* About this exercise *
Your response should consist of the records, reproduced exactly.

* Data listing *
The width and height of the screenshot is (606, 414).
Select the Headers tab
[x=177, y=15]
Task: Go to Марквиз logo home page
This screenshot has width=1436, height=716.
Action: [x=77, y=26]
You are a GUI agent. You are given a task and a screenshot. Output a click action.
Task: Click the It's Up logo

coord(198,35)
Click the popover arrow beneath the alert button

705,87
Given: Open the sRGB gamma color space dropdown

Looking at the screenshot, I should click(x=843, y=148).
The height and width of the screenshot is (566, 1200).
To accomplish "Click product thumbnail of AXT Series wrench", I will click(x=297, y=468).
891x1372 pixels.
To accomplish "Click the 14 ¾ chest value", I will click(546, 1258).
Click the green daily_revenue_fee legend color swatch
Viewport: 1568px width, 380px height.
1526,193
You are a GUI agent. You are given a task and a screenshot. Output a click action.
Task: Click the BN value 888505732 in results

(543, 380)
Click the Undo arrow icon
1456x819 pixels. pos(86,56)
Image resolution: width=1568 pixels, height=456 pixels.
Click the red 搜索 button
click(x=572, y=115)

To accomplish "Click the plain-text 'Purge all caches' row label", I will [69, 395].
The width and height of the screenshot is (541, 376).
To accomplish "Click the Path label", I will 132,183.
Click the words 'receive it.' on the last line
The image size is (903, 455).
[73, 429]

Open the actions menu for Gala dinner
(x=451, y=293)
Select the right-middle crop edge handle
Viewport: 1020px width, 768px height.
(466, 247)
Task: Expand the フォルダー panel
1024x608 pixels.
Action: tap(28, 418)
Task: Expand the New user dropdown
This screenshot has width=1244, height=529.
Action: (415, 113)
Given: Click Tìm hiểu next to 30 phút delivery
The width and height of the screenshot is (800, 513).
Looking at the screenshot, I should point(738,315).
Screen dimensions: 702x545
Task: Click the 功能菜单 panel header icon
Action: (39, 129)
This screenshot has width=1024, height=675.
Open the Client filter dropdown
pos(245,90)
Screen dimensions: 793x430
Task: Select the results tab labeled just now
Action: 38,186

* Reply to the exercise *
The width and height of the screenshot is (606, 414).
Select the Headers tab
[x=177, y=15]
Task: Go to Марквиз logo home page
This screenshot has width=1436, height=716.
Action: [x=77, y=26]
You are a GUI agent. You are given a task and a screenshot. Output a click action.
Task: Click the It's Up logo

coord(198,35)
Click the popover arrow beneath the alert button

705,87
Given: Open the sRGB gamma color space dropdown

Looking at the screenshot, I should click(x=843, y=148).
The height and width of the screenshot is (566, 1200).
To accomplish "Click product thumbnail of AXT Series wrench", I will click(x=297, y=468).
891x1372 pixels.
To accomplish "Click the 14 ¾ chest value", I will click(546, 1258).
Click the green daily_revenue_fee legend color swatch
Viewport: 1568px width, 380px height.
1526,193
You are a GUI agent. You are given a task and a screenshot. Output a click action.
Task: Click the BN value 888505732 in results

(543, 380)
Click the Undo arrow icon
1456x819 pixels. pos(86,56)
Image resolution: width=1568 pixels, height=456 pixels.
Click the red 搜索 button
click(x=572, y=115)

To accomplish "Click the plain-text 'Purge all caches' row label", I will [69, 395].
The width and height of the screenshot is (541, 376).
To accomplish "Click the Path label", I will 132,183.
Click the words 'receive it.' on the last line
The image size is (903, 455).
[73, 429]

Open the actions menu for Gala dinner
(x=451, y=293)
Select the right-middle crop edge handle
Viewport: 1020px width, 768px height.
(466, 247)
Task: Expand the フォルダー panel
1024x608 pixels.
Action: tap(28, 418)
Task: Expand the New user dropdown
This screenshot has width=1244, height=529.
Action: (415, 113)
Given: Click Tìm hiểu next to 30 phút delivery
The width and height of the screenshot is (800, 513).
Looking at the screenshot, I should point(738,315).
Screen dimensions: 702x545
Task: Click the 功能菜单 panel header icon
Action: (39, 129)
This screenshot has width=1024, height=675.
Open the Client filter dropdown
pos(245,90)
Screen dimensions: 793x430
Task: Select the results tab labeled just now
Action: 38,186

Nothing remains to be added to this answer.